• TASK INSTRUCTIONS: Count the lines in the records below that contain the string "Viewport", and reply with the number alone.

-- START OF TASK MATERIAL --

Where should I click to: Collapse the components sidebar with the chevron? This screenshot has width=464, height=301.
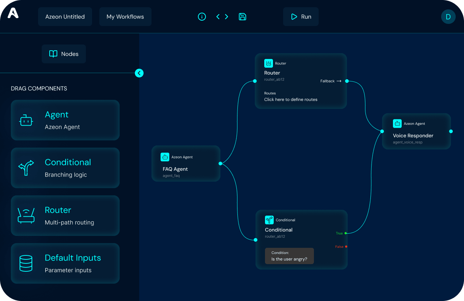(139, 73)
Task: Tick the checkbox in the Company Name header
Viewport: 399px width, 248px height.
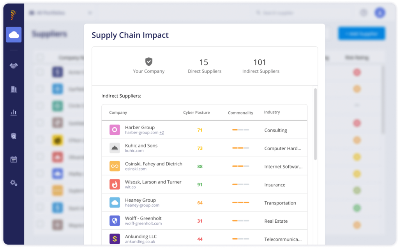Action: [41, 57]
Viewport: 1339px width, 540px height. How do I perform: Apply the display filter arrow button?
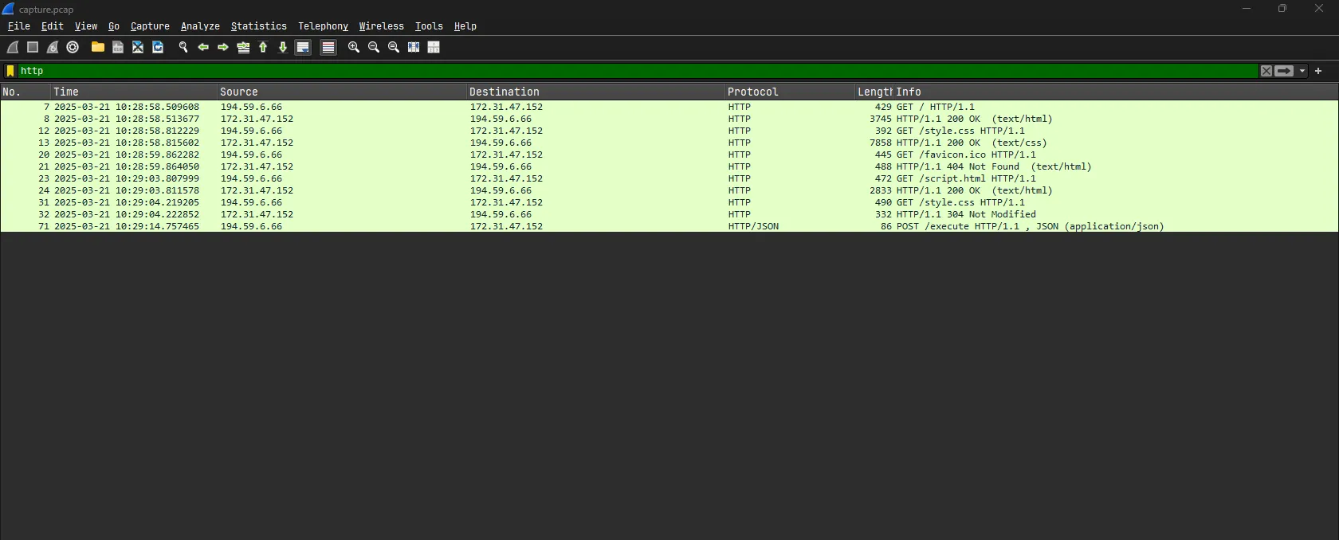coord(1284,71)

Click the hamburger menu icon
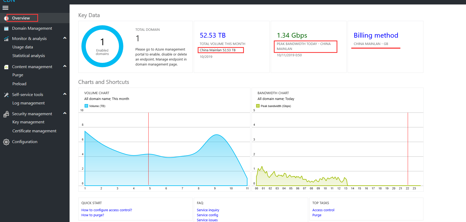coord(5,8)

-- END OF TASK MATERIAL --

• COMPLETED EXERCISE: 2